GIVEN PASSAGE -
__________________________________________________

This mechanism facilitates the setup of a second flow, typically a “development” flow, beside the “production” one. It minimizes the amount of changes in the Envision code to prevent the secondary flow from interfering with the primary one.
Parameterized paths
The data of a table can be partitioned into multiple files. Partitioning is primarily intended for scalability purposes. It can be used to reduce bandwidth, by filtering the files themselves through the partition. A parameterized path refers to a list of files - not just a single file - produced through a partitioned write. The parameterized path is used to re-consolidate data originating from multiple files into a single table.
Let’s start with a script that partitions a table into multiple files.
schema '/sample/products-\{Bucket}.csv' with
Bucket : number
Product : text
Color : text
Price : number
table Products = with
[| as Product, as Color, as Price, as Bucket |]
[| "shirt", "white,grey", 10.50, 1 |]
[| "pants", "blue", 15.00, 2 |]
[| "hat", "red", 5.25, 3 |]
[| "hat", "blue", 5.25, 3 |]
write Products partitioned as '/sample/products-\{..}.csv'
In the above script, a schema with a variable named Bucket
is introduced. This variable has the number
datatype. The write
block refers to the schema, replacing the Bucket
variable by a selector, here ..
that means capture all numbers. The keyword partitioned
indicates that multiple files may be produced by the write
block. Indeed, this write
block produces 3 files respectively named /sample/products-1.csv
, /sample/products-2.csv
and /sample/products-3.csv
.
The variable Bucket
is a path parameter of the path schema.
The files of the partition can, in turn, be read using the same schema.
schema '/sample/products-\{Bucket}.csv' with
Bucket : number
Product : text
Color : text
Price : number
read '/sample/products-\{..}.csv' as Products
show table "My Products" a1d4 with
Products.Bucket
Products.Product
Products.Color
Products.Price
In the above script, the read
block refers to the schema introduced line 1. The Bucket
value is found both in the file name, and within the file itself.
The acceptable datatypes for path parameters are: text
, number
, date
, week
, month
. A single path can include multiple path parameters as long as they are delimited by a separator.
Parameterized paths are to write partitions through write .. partitioned
statements, and read them afterward. This mechanism is intended to support internal processing steps within an Envision data flow. This mechanism is not intended to consolidate raw multi-file extractions as obtained from a third-party business system.

__________________________________________________

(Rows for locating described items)
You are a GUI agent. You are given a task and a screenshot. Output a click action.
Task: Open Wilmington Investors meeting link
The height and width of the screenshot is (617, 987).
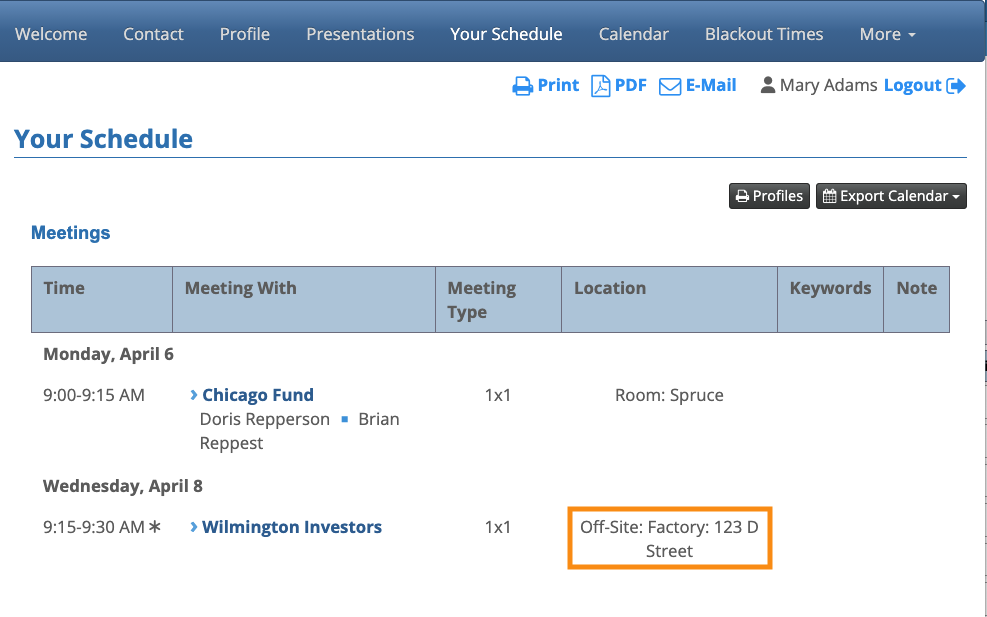tap(292, 527)
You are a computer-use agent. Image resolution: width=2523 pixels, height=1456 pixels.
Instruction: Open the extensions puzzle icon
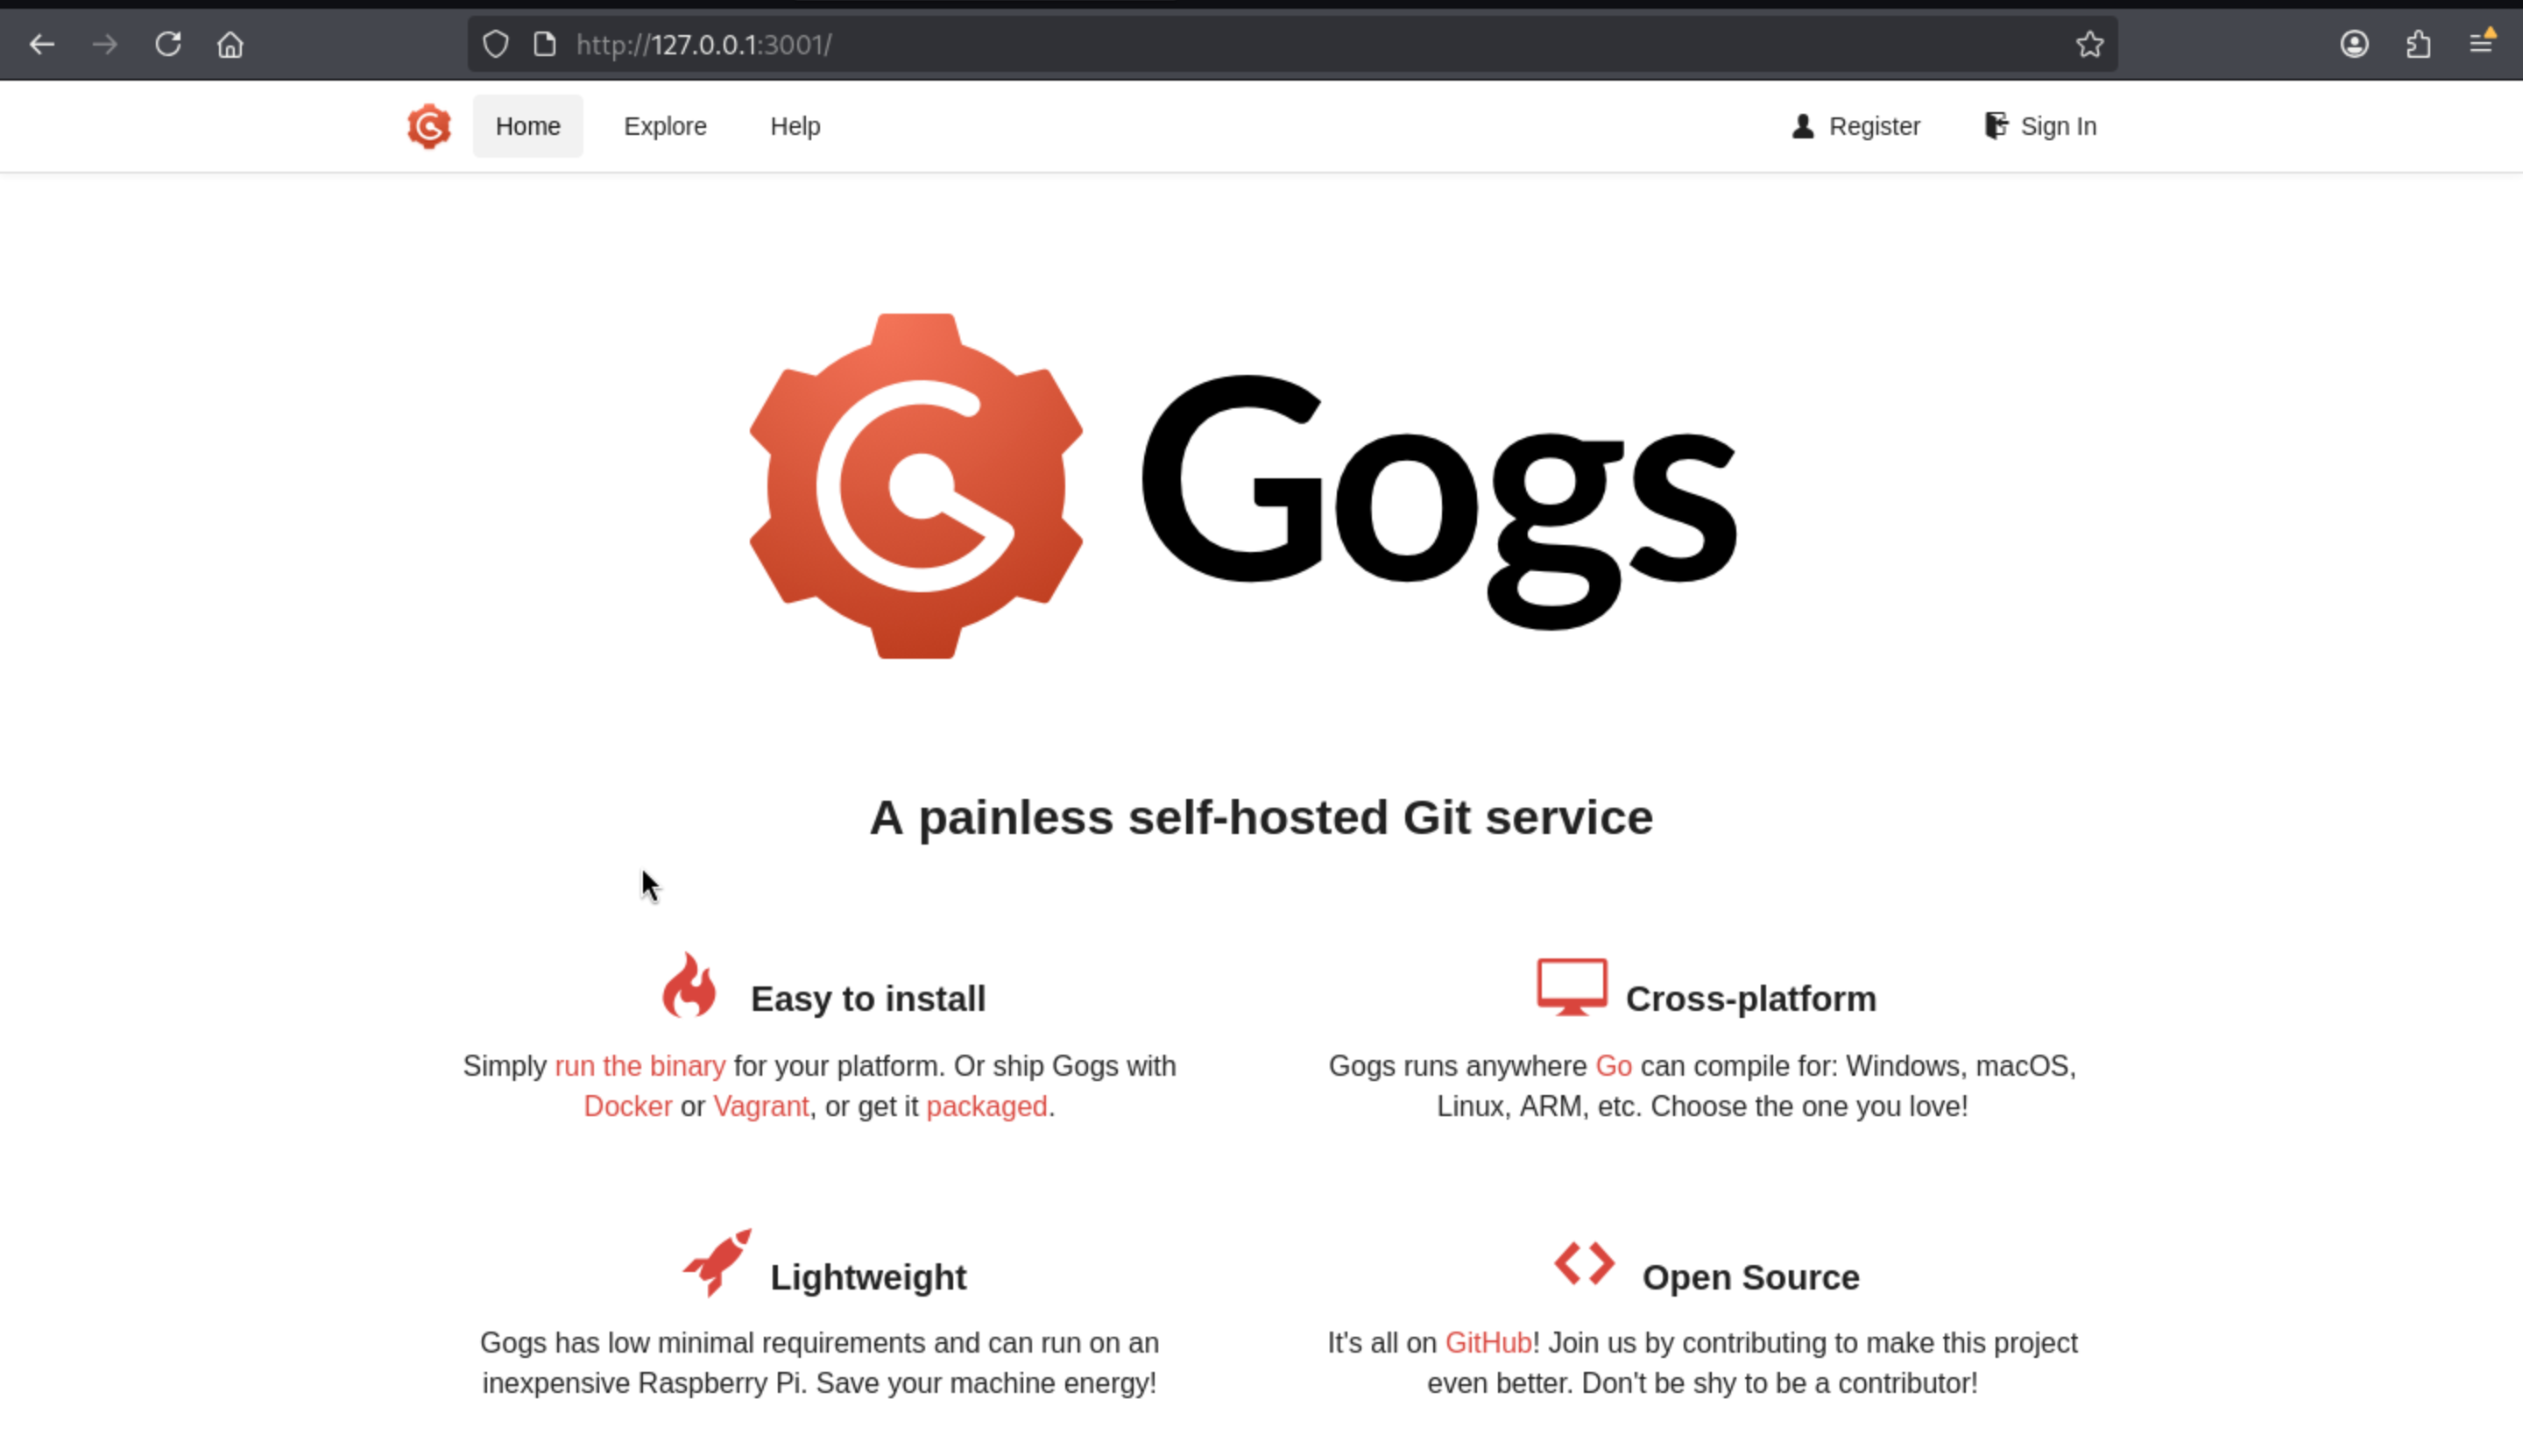2418,45
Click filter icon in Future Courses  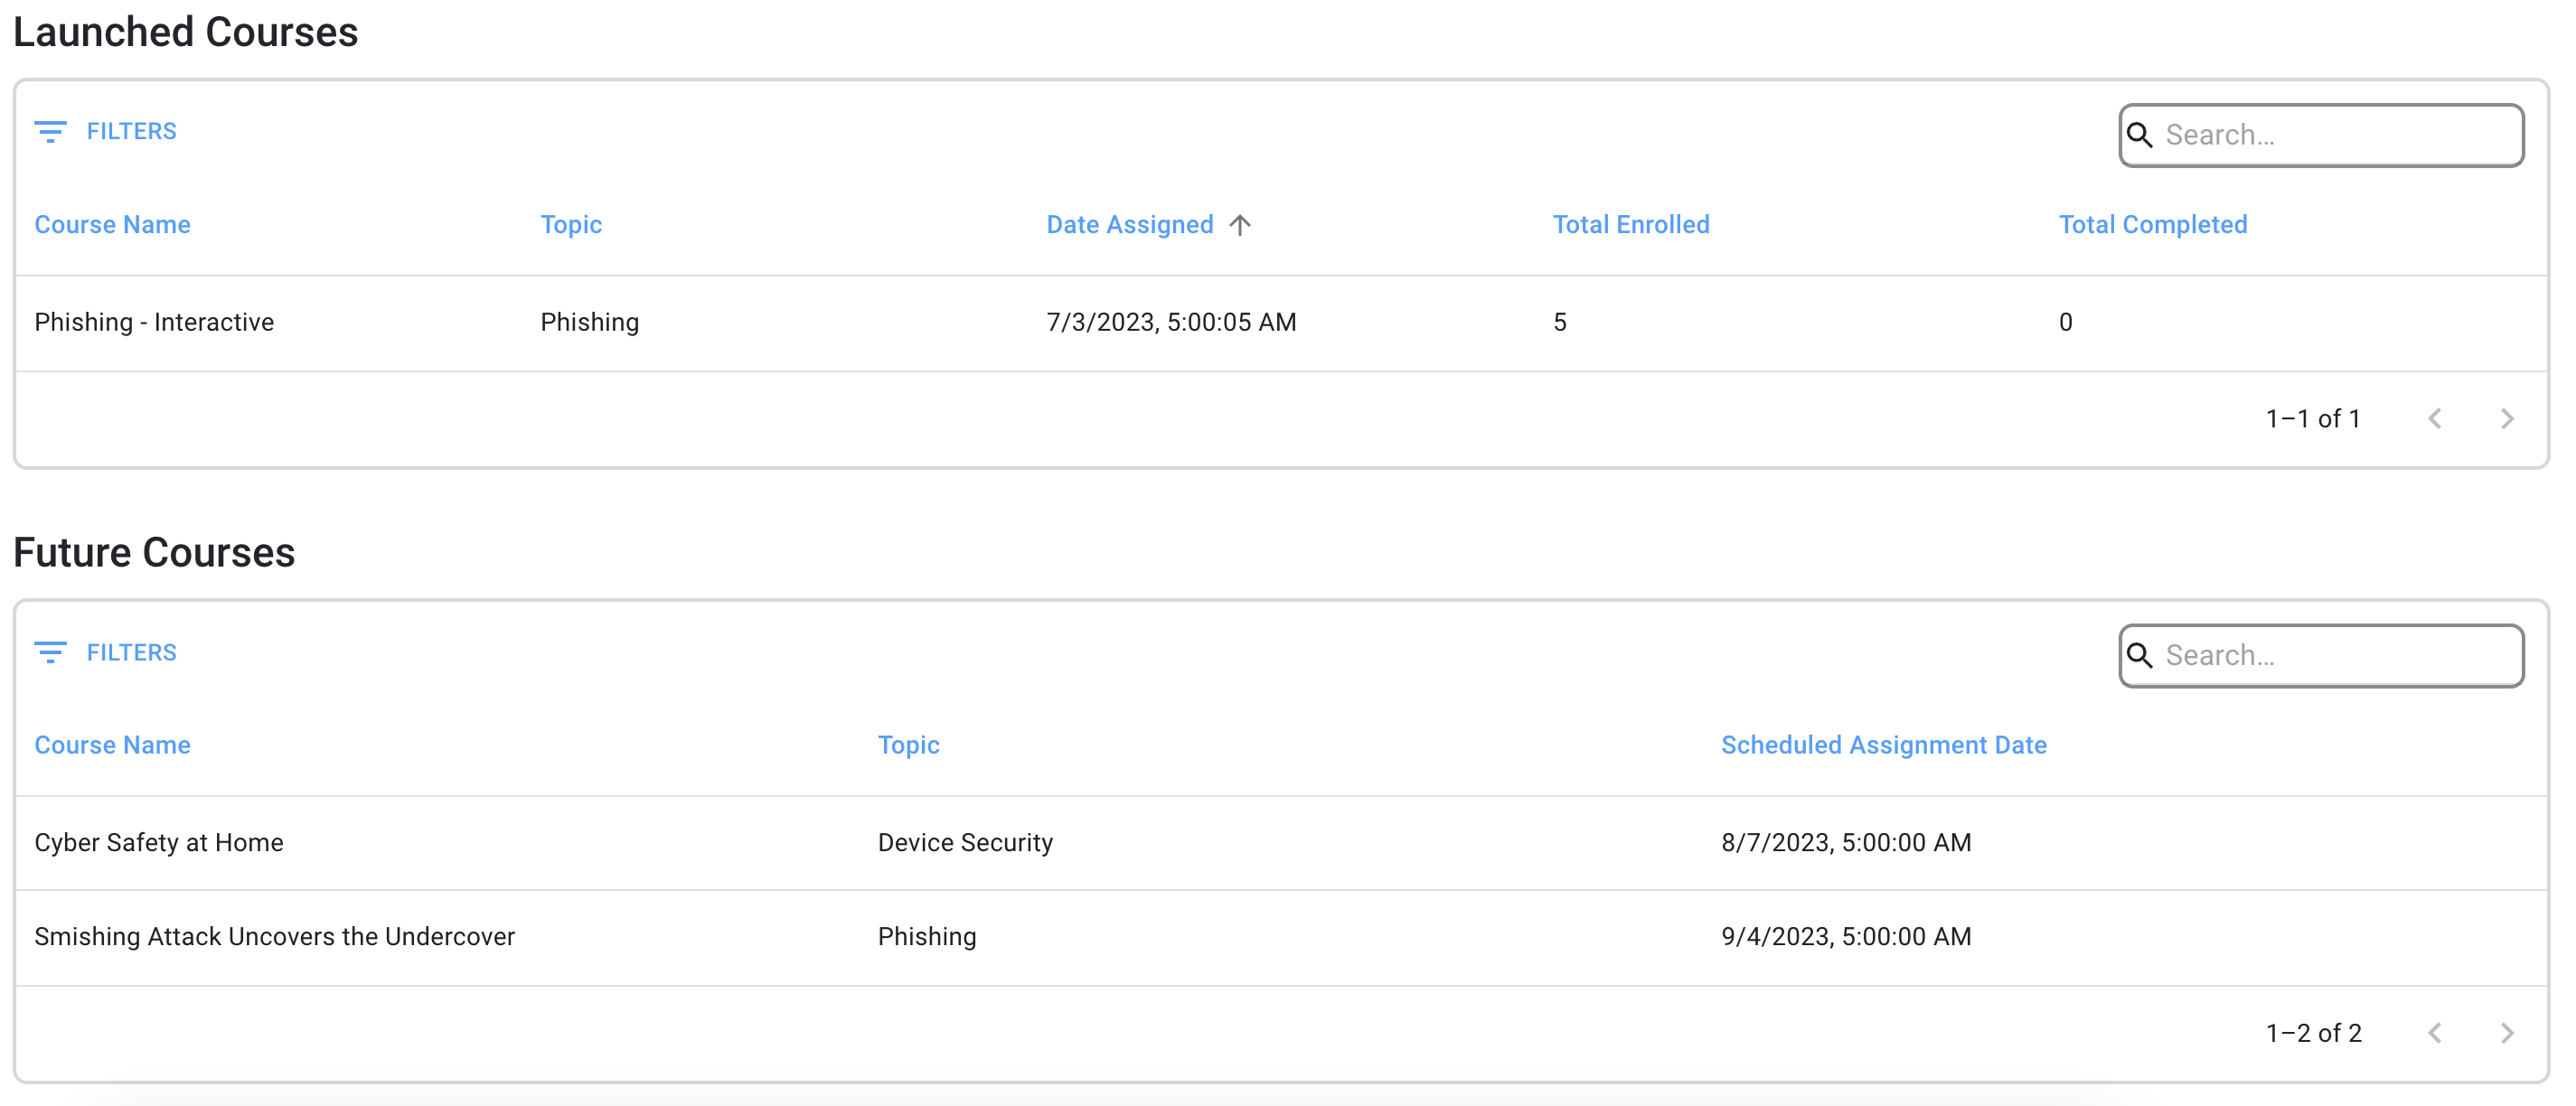tap(50, 652)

__________________________________________________

REQUIRED TASK - Retype the passage on parameterized paths, starting at "that means capture" and ending at "the same schema.". Rely only on the passage on parameterized paths, not on the rows.

TASK OUTPUT -
that means capture all numbers. The keyword partitioned
indicates that multiple files may be produced by the write
block. Indeed, this write
block produces 3 files respectively named /sample/products-1.csv
, /sample/products-2.csv
and /sample/products-3.csv
.
The variable Bucket
is a path parameter of the path schema.
The files of the partition can, in turn, be read using the same schema.